#### To do
For each entry below, copy the text exactly and leave out any picture.

[Record excerpts — start]

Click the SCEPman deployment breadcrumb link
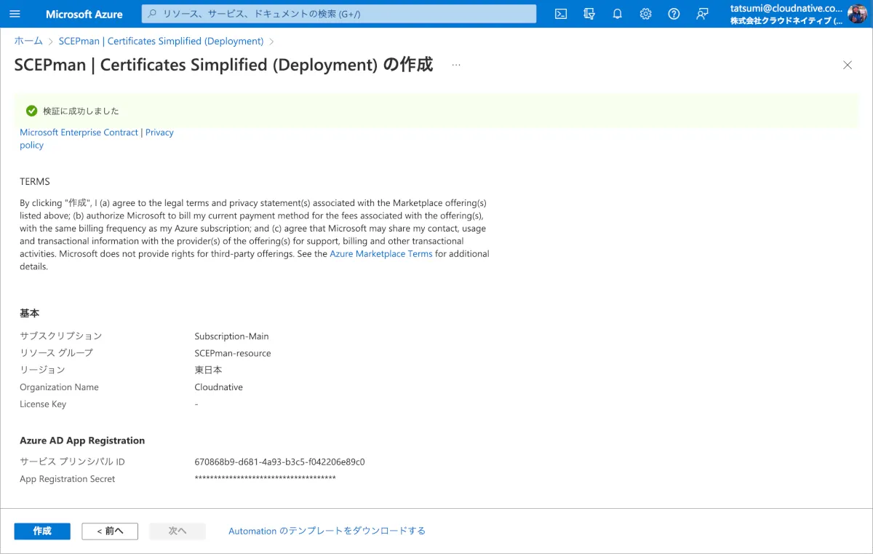The width and height of the screenshot is (873, 554). tap(161, 41)
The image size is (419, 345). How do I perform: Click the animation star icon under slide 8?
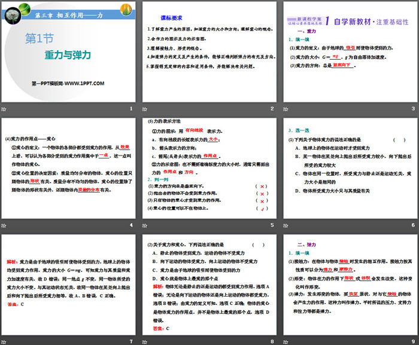(145, 341)
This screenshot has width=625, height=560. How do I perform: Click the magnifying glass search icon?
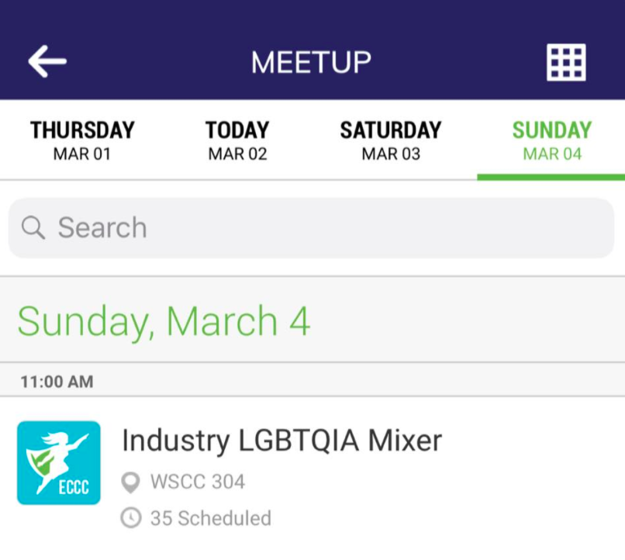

[Record excerpts — finish]

#### Solution to the problem
Click the SCEPman deployment breadcrumb link
The width and height of the screenshot is (873, 554). tap(161, 41)
The image size is (419, 345). How do I perform: Click the animation star icon under slide 8?
(145, 341)
This screenshot has width=625, height=560. How do I perform: Click the magnifying glass search icon?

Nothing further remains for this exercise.